Adrian Thoma steht im Wald – an sich für ihn als Forstwirt-Azubi bei den Bayerischen Staatsforsten nicht ungewöhnlich. Aber dieser Wald ist anders. Ein Mischwald aus Buchen und Fichten. Raschelnde Blätter und abgebrochene Äste liegen am Boden. Auf einer Lichtung steht ein Pickup, dessen Ladefläche mit allerhand Holzfällungswerkzeug gefüllt ist. Von dort holt sich Adrian die Ausrüstungsgegenstände, die er braucht: eine Motorsäge, eine Axt, einen Fällkeil, eine signalfarbene Jacke, um gut gesehen zu werden. Ausrüstung komplett? Mit einem Tastendruck nimmt er die Geräte auf und trägt sie mit einem weiteren Tastendruck zu seinem Einsatzort.
Mit einem Tastendruck?

Die ganze Szene spielt sich in einer Computersimulation ab. Und Adrian Thoma steht mittendrin in dieser virtuellen Welt. Statt seines Schutzhelms trägt er eine sogenannte VR-Brille auf dem Kopf. Kleine Bildschirme in dem helmartigen Gerät vermitteln ihm ein räumliches Bild des simulierten Waldes, in dem er sich frei bewegen und überall hin umschauen kann. Kopfhörer geben ihm dazu den passenden akustischen Eindruck. Sensoren erfassen seine Kopfbewegungen, alle Handgriffe, die Position der Motorsäge. Es entsteht ein verblüffend realistisches Abbild des Arbeitsumfelds. So realistisch, dass Adrian nach wenigen Augenblicken glaubt, tatsächlich im Wald zu stehen. Ganz automatisch wendet er sich um, wenn er den Arbeitsbereich überblickt. Wie selbstverständlich blickt er nach unten und räumt virtuelle Äste aus dem Weg, die ihn bei der sicheren Bewegung durch den Wald stören.
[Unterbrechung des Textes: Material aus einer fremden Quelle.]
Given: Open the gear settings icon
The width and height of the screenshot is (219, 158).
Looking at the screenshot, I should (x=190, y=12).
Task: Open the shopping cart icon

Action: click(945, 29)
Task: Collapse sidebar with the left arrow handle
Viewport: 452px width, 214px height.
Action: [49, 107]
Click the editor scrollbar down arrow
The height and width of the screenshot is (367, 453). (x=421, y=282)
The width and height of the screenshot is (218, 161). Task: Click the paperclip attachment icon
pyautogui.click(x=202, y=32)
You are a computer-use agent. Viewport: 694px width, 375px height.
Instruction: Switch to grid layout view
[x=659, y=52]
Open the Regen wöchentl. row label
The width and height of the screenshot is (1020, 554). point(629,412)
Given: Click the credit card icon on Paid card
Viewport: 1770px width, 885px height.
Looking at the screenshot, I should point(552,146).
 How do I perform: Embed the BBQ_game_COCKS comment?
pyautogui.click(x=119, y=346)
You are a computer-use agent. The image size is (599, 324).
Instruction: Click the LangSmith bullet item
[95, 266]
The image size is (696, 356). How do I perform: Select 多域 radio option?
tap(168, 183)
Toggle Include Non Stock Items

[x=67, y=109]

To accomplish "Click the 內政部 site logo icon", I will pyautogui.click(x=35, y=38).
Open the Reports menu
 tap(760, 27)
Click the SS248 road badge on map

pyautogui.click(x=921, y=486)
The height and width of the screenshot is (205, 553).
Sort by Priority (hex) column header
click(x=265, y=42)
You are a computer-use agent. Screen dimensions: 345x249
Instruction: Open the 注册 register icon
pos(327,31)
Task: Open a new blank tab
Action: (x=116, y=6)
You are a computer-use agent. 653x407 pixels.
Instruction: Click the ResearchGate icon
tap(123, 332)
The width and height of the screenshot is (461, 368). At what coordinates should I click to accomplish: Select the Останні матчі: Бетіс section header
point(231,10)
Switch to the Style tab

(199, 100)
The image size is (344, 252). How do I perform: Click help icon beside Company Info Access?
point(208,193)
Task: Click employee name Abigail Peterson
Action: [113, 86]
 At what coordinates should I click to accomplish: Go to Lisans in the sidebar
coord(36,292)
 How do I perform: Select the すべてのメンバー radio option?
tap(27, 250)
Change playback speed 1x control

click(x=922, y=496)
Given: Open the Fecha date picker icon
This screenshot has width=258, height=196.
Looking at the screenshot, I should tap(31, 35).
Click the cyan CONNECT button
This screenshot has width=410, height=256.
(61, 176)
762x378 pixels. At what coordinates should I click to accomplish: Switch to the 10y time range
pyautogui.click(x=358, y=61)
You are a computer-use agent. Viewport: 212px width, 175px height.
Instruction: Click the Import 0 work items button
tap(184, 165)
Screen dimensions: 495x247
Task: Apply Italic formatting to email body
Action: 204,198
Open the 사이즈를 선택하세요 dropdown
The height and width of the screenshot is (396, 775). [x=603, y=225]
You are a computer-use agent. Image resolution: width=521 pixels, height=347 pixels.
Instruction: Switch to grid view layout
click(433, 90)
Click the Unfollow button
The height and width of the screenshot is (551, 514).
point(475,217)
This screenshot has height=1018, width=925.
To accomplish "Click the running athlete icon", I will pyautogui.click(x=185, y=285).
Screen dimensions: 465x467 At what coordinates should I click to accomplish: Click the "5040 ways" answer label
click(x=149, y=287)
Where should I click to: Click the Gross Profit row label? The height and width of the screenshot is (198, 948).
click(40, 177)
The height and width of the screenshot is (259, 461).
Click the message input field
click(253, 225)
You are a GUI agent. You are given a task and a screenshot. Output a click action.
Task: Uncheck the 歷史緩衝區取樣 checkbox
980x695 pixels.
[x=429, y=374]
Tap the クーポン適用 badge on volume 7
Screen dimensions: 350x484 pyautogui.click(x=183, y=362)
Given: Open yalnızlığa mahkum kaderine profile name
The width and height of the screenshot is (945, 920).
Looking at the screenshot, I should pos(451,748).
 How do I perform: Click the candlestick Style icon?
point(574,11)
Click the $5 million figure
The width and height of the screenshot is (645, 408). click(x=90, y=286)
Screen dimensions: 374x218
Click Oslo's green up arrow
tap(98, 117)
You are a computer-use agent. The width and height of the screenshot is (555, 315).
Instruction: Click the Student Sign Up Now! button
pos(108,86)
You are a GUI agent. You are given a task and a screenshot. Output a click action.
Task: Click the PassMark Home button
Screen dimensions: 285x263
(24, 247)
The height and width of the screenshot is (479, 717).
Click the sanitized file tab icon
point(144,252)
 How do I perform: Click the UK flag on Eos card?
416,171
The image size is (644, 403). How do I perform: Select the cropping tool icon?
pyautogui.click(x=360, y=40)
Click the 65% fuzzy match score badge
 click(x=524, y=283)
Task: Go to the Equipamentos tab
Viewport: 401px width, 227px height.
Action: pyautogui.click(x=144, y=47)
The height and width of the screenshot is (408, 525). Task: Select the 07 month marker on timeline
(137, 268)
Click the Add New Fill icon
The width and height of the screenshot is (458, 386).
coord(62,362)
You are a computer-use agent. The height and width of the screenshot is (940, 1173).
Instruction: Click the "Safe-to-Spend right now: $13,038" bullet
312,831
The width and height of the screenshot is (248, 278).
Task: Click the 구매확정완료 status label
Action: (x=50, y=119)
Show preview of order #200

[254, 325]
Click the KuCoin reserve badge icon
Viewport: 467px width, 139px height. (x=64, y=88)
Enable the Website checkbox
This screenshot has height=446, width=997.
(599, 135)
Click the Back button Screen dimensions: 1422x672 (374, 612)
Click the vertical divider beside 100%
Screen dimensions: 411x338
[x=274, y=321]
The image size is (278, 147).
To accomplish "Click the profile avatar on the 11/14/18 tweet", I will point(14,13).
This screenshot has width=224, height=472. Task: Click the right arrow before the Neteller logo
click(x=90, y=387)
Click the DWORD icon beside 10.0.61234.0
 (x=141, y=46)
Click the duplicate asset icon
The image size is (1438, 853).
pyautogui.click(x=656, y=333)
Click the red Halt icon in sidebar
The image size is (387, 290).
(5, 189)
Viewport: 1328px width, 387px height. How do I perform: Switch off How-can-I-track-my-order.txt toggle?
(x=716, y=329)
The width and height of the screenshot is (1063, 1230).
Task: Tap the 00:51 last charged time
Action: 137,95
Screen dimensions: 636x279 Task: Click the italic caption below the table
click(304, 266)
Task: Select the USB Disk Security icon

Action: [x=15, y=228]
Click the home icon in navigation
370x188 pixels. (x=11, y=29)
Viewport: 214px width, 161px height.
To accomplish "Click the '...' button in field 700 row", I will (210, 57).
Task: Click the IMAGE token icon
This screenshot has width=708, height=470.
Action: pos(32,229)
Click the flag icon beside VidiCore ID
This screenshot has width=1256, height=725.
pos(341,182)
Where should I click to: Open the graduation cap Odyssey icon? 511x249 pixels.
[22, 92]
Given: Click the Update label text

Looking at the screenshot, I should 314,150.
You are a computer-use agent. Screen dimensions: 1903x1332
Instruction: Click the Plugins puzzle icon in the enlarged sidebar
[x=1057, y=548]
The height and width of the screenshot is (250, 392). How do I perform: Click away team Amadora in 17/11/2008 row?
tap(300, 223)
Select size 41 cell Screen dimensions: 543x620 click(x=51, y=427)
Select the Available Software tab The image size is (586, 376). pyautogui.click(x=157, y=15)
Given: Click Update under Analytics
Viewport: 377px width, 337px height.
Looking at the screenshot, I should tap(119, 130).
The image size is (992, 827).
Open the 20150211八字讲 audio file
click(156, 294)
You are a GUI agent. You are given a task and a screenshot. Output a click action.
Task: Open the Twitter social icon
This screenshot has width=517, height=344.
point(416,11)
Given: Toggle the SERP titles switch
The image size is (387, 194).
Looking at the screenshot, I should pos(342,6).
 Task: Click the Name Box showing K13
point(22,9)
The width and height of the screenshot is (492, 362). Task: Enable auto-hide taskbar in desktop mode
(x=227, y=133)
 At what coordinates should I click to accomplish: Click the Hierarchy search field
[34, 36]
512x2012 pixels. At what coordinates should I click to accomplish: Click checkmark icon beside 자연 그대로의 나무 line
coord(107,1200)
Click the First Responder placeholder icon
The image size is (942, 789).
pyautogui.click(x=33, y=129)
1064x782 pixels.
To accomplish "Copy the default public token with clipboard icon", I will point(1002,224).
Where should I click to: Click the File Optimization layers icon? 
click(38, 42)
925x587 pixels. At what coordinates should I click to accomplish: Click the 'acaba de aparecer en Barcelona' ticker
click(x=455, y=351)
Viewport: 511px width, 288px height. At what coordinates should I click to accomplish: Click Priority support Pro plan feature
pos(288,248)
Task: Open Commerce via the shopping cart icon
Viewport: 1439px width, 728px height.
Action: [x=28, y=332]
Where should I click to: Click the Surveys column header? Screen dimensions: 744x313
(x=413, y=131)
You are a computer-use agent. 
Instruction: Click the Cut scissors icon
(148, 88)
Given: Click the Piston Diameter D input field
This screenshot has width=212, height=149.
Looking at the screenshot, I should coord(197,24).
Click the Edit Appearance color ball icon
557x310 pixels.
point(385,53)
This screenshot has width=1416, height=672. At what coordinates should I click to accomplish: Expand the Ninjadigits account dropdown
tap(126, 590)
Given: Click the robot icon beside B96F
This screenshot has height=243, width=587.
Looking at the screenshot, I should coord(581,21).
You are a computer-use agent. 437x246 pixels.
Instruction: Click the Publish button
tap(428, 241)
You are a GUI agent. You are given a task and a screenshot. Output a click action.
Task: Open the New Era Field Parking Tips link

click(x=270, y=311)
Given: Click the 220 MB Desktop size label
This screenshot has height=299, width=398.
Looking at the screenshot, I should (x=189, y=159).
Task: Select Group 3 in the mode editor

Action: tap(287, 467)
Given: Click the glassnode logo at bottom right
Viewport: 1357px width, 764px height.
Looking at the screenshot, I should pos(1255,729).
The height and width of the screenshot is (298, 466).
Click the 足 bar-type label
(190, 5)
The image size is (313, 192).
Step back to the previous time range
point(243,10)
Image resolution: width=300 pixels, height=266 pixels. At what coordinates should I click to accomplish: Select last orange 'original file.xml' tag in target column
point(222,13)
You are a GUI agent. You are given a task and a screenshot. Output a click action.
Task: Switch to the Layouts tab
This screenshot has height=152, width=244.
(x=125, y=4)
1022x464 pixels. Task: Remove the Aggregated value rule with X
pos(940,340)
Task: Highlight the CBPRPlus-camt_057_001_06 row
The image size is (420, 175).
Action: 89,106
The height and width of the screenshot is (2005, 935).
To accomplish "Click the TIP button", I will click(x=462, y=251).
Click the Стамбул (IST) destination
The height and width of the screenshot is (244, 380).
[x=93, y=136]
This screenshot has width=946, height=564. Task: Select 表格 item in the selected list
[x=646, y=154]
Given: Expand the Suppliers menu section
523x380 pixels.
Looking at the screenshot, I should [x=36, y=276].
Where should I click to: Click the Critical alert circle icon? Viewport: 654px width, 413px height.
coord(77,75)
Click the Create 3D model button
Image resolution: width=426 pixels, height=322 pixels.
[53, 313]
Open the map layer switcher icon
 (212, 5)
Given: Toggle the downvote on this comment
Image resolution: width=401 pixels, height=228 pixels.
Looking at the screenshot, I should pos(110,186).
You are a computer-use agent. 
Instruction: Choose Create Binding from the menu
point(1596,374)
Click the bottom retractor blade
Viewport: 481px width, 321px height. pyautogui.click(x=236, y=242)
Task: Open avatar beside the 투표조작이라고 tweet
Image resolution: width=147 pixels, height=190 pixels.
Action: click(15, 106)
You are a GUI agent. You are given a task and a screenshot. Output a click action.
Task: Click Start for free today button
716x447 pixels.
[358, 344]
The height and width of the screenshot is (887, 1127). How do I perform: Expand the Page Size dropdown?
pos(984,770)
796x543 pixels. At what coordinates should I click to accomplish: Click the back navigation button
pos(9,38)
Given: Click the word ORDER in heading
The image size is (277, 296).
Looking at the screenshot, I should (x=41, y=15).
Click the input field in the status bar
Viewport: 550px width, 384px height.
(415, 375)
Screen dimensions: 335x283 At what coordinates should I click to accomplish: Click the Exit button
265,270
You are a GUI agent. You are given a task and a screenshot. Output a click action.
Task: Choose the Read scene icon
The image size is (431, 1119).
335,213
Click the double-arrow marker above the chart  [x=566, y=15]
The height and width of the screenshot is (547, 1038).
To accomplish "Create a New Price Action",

Dabei steht er in Wirklichkeit auf dem Fliesenboden in der Ausbildungswerkstatt des Forstbetriebs Fichtelberg. Trocken, warm und ohne Gefahren.

Als Trainer unterstützt ihn Sebastian Großmann, Sicherheitsingenieur bei den Bayerischen Staatsforsten. Gemeinsam mit der Bayerischen Landesunfallkasse entwickelte Großmann das innovative, bisher deutschlandweit einmalige Simulationsprogramm.  In die Übungen kann er verschiedene Szenarien einbauen: Umgang mit Totholz, Sicherheitsfälltechnik, Einsatz einer Seilwinde. Auf einem Monitor sieht er, was der Auszubildende in der VR-Brille vor seinen Augen hat.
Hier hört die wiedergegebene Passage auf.